The Green New Deal Group argues for greater public borrowing and finance. It also calls for the money from pensions and ISAs to be invested in green bonds.
The Grantham Institute at the London School of Economics argues that public finance is essential to make the green transition profitable for private companies. The economics of transition may not be initially appealing and up-front costs may be high.
Economist Daniela Gabor appeared on Bloomberg’s Odd Lots podcast to talk about the drawbacks of the ESG boom and the use of Public-Private Partnerships in pursuing climate goals. Gabor reinforced the role of public investment over a private-sector-led green transition in an article for the Guardian.

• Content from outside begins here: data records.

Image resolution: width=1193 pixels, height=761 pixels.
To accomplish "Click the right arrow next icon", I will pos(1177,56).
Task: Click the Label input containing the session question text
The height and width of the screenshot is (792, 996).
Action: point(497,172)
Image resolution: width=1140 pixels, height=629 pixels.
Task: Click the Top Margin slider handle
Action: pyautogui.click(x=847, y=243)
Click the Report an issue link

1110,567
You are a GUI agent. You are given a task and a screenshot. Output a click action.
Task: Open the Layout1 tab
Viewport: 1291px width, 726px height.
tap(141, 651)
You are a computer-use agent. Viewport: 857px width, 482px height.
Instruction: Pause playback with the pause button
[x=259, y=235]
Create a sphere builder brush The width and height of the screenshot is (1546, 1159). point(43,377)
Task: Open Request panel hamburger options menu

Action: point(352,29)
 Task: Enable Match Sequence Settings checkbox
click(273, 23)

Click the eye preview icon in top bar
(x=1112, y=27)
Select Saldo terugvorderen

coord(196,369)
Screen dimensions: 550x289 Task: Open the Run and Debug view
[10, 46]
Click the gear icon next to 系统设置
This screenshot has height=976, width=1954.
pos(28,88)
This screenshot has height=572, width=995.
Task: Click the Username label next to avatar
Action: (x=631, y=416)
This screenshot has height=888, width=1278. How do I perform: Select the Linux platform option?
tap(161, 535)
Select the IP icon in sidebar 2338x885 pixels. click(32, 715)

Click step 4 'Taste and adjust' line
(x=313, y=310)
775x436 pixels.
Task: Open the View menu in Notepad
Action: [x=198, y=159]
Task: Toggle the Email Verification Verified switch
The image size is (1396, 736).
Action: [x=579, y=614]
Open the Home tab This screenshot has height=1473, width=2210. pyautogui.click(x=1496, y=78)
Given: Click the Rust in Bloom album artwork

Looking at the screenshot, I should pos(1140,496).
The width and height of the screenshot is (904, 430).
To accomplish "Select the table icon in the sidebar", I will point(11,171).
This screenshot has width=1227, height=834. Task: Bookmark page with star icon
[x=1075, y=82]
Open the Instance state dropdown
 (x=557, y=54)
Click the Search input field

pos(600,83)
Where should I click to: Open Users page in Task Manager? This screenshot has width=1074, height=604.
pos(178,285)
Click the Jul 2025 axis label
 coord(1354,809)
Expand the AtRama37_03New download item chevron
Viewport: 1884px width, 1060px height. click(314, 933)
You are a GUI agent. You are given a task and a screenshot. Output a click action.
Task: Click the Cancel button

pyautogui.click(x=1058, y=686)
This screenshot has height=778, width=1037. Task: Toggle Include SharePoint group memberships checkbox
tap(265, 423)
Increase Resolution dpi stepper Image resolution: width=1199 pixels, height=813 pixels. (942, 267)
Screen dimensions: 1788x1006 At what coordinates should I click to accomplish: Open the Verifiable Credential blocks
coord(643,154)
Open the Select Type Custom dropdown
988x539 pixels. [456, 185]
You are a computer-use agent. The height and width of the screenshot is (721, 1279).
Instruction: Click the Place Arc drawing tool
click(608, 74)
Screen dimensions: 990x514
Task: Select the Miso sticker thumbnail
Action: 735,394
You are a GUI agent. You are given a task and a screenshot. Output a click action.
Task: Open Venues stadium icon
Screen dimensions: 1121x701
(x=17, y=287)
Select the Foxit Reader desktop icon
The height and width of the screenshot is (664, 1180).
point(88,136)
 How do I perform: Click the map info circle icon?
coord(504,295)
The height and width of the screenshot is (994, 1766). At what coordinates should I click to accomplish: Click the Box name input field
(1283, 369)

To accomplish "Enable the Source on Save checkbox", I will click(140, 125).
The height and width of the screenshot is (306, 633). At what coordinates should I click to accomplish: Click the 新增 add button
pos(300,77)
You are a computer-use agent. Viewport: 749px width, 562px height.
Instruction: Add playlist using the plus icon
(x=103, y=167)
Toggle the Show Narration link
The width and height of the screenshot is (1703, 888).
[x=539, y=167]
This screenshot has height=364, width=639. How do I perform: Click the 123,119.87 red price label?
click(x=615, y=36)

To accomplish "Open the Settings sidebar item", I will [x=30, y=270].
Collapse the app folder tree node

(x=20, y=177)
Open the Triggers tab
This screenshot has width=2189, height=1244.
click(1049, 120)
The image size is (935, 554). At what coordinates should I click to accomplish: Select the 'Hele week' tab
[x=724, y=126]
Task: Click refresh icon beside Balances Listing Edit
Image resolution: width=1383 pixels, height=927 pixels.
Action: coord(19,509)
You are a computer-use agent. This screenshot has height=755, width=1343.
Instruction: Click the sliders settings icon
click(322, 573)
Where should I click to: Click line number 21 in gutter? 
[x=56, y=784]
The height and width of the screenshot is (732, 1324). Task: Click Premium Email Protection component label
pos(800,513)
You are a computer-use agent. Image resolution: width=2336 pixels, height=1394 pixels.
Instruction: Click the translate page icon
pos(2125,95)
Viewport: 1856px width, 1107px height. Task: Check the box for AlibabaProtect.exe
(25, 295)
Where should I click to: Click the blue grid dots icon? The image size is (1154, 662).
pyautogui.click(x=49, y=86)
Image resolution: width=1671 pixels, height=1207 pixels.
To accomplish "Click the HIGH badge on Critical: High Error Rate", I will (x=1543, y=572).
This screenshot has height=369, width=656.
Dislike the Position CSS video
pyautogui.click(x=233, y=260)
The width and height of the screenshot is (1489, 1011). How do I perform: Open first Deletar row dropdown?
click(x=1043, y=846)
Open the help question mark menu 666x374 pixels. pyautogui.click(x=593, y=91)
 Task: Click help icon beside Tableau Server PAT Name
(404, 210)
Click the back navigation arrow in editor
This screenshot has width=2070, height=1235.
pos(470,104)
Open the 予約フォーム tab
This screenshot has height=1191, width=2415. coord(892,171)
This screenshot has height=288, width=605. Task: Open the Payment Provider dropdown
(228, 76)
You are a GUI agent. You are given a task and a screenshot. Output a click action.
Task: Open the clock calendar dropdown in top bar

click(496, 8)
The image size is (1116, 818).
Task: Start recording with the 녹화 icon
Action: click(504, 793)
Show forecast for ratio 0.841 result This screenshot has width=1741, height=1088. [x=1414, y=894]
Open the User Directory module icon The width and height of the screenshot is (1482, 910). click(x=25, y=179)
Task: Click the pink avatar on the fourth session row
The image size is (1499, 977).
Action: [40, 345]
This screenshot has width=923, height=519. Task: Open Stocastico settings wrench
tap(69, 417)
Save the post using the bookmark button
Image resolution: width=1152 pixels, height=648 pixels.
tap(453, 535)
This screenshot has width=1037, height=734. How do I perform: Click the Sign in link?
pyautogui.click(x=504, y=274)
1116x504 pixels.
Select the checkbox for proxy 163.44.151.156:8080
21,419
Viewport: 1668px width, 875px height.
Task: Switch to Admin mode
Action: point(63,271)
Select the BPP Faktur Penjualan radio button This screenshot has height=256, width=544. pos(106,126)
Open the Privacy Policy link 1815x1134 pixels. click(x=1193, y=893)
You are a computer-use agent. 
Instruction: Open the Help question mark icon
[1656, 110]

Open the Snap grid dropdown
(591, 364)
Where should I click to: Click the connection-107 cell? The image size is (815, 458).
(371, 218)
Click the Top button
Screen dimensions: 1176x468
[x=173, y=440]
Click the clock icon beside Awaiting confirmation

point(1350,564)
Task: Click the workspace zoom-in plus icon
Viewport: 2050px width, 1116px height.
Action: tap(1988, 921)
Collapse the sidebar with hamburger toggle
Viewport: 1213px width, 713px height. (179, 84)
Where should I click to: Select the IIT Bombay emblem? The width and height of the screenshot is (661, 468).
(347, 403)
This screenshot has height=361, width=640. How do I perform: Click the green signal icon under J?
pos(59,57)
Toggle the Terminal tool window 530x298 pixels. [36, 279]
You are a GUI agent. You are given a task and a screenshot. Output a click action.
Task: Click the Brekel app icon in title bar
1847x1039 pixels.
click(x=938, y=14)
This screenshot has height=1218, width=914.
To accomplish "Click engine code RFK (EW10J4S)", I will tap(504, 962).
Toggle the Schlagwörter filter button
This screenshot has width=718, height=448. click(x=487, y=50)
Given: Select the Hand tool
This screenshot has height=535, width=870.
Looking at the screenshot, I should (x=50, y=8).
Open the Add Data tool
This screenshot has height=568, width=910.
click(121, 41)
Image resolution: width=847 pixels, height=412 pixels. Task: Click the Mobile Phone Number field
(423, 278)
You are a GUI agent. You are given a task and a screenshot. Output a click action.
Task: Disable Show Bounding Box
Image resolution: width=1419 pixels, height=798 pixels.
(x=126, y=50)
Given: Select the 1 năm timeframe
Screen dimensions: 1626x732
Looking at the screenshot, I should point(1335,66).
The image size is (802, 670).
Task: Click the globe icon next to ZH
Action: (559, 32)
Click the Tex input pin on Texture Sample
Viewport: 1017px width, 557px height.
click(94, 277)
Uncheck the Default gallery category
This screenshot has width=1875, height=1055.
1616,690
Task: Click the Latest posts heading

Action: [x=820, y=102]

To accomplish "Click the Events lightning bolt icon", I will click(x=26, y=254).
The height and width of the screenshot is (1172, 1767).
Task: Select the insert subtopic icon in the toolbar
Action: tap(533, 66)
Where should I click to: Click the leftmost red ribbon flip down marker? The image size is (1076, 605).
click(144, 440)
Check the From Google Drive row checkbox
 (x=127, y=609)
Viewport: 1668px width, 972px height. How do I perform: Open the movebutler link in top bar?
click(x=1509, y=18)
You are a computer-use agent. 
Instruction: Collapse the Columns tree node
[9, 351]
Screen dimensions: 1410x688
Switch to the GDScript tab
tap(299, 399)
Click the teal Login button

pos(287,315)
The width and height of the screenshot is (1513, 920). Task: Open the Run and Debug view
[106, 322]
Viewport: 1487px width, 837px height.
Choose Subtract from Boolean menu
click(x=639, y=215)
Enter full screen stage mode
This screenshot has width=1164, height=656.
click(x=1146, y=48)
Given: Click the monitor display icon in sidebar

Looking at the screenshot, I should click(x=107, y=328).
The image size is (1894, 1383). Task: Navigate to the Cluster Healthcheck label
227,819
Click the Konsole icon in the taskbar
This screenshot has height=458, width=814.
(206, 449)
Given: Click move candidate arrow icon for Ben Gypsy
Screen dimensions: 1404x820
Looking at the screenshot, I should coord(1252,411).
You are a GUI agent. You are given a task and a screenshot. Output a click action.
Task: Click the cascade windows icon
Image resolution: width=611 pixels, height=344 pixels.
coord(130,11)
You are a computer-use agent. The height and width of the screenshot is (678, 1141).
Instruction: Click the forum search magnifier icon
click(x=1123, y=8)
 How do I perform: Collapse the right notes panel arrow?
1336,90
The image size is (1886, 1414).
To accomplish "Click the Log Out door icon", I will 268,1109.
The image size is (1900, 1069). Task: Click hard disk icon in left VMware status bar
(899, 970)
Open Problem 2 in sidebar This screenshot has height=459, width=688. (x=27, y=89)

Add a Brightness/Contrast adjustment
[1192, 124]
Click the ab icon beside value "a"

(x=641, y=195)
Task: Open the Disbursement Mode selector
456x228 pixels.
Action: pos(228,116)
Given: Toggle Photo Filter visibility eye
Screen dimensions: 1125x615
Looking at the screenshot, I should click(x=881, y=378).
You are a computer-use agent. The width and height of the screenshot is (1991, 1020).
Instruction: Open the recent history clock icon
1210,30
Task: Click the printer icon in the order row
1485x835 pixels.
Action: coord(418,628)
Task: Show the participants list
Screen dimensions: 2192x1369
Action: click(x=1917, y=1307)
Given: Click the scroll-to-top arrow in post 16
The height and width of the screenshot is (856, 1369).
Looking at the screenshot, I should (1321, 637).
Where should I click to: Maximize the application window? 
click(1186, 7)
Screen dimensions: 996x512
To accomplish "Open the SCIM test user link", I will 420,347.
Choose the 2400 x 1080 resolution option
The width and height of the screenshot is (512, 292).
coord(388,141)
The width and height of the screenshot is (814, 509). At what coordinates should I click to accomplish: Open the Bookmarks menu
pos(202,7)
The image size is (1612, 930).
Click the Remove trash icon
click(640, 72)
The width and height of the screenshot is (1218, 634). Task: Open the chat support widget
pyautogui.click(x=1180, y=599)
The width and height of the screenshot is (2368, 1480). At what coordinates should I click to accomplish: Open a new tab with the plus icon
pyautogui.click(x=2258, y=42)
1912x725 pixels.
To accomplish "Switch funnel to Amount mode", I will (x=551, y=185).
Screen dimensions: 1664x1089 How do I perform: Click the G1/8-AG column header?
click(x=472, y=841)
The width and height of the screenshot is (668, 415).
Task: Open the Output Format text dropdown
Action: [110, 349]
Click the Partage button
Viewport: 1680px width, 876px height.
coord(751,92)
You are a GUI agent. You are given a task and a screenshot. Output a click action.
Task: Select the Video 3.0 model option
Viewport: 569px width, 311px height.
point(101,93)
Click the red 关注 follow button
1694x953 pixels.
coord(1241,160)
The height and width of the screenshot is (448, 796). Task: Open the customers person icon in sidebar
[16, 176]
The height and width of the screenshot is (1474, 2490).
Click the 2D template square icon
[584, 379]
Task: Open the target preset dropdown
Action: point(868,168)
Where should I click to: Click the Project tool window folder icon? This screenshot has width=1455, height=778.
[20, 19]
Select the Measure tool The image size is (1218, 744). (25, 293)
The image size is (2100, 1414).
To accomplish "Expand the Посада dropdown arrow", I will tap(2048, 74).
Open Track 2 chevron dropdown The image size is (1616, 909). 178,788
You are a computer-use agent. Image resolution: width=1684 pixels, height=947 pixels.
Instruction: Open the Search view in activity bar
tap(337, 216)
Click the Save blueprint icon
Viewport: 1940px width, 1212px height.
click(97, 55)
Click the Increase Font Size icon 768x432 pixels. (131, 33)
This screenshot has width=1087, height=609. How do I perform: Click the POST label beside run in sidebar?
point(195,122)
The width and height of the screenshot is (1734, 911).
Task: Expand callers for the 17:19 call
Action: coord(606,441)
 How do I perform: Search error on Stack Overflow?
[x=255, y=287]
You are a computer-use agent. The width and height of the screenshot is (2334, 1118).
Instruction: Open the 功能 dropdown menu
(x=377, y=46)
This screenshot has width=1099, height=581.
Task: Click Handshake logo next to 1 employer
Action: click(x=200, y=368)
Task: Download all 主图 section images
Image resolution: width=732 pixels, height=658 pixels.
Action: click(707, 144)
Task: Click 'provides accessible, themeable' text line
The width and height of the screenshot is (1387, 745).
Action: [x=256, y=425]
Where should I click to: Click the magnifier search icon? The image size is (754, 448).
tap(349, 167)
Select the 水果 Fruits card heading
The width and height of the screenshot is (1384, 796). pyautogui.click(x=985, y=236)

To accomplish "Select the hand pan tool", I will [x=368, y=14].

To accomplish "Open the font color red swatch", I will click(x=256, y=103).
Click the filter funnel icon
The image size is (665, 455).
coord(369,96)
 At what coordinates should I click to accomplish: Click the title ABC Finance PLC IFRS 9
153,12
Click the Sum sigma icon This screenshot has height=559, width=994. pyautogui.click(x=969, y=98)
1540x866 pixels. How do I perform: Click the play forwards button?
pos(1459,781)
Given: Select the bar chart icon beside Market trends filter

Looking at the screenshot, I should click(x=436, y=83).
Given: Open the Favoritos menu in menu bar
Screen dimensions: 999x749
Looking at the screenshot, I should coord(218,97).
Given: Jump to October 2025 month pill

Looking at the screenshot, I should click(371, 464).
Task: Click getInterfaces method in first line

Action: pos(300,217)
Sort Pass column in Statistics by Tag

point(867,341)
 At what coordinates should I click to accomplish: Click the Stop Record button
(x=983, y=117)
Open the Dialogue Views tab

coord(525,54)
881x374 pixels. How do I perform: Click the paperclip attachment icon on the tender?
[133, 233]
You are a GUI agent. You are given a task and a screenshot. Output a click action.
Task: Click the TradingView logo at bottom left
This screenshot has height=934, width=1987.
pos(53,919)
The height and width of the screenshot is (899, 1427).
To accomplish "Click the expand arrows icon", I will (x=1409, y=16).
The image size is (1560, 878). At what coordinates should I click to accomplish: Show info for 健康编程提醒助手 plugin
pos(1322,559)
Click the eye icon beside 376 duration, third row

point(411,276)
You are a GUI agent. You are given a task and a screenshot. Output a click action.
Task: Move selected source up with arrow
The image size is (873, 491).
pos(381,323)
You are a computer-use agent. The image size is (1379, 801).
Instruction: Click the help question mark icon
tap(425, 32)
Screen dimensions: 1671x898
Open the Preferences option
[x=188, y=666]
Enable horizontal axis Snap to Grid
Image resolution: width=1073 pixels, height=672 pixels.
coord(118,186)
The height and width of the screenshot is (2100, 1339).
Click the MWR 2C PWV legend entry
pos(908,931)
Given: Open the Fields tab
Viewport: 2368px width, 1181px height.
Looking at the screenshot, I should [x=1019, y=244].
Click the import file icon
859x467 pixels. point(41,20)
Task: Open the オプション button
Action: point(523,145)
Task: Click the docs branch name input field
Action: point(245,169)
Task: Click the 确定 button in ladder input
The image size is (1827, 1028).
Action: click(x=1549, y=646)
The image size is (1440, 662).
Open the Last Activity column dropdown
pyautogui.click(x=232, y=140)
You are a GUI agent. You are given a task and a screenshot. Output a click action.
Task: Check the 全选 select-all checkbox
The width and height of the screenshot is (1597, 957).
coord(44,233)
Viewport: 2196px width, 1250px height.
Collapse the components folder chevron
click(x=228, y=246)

Central banks, such as the Bank of England, have a major role to play in combatting the environmental emergency. They can do this through their own lending and by how they regulate the financial system.
An international network of central banks has become increasingly vocal about the risks to finance from climate change. They anticipate that growing economic damage will threaten financial stability. They are also concerned about the potential for a financial crisis when fossil fuels are no longer overvalued.
Proposals for further action include penalising loans to high carbon activity and ensuring that quantitative easing only promotes sustainable investment. The UK government has announced plans for large companies and financial institutions to report climate risk in the next five years. More recently, Chancellor Rishi Sunak announced that companies, pension schemes, financial services and firms will have to report their climate-related impact in a set of ‘Sustainability Disclosure Requirements’.
The Centre for Climate Change Economics and Policy argues that macroprudential regulation and monetary policy by central banks is critical to effective climate action.
The Grantham Institute produced a policy report arguing for every bank in the European System of Central Banks to adopt net-zero strategies, and explaining how to green their prudential and monetary policy.
The Green New Deal Group discusses the importance of coordination between central banks and finance ministries on climate change. Positive Money argues that the Bank of England must be given a green mandate.
The New Economics Foundation, 350.org and Positive Money propose measures that the European Central Bank should take on climate change. NEF outlines a series of proposals for how the Bank of England could respond, including stress testing financial institutions in the UK economy for how resilient they are to climate change.
A key part of the green finance equation is ending government support for fossil fuels. This has been described as one of most important measures to deter high carbon investment.
There are a number of ways in which government funding supports the continued use of fossil fuels. UK Export Finance has been criticised for giving loans and guarantees to companies who invest in fossil fuel projects overseas.
While many subsidies exist to encourage the production of fossil fuels – such as tax relief for North Sea oil producers – many exist ostensibly to keep energy prices low for consumers. The pandemic’s impact on oil prices may create a window to reduce subsidies.
The Overseas Development Institute catalogues fossil fuel subsidies across the G20. One of its major findings is that the G20 spends almost half a trillion dollars annually subsiding oil, coal and gas production.
The International Energy Agency (IEA) called for an immediate end to new fossil fuel developments in its report Net Zero by 2050: A Roadmap for the Global Energy Sector. The report marks the first time the world’s most influential voice on agency has modelled a pathway consistent with the Paris Agreement goal of 1.5C of warming, and underlines the benefits of clean energy in terms of jobs, energy costs and energy access for poorer households.
Oil Change International, Platform and Friends of the Earth Scotland argue for a phase out of North Sea oil and gas extraction. They advocate for subsidies to be redirected to support a just transition for workers. IPPR's Net Zero North Sea outlines ‘A managed transition for oil and gas in Scotland and the UK after Covid-19’.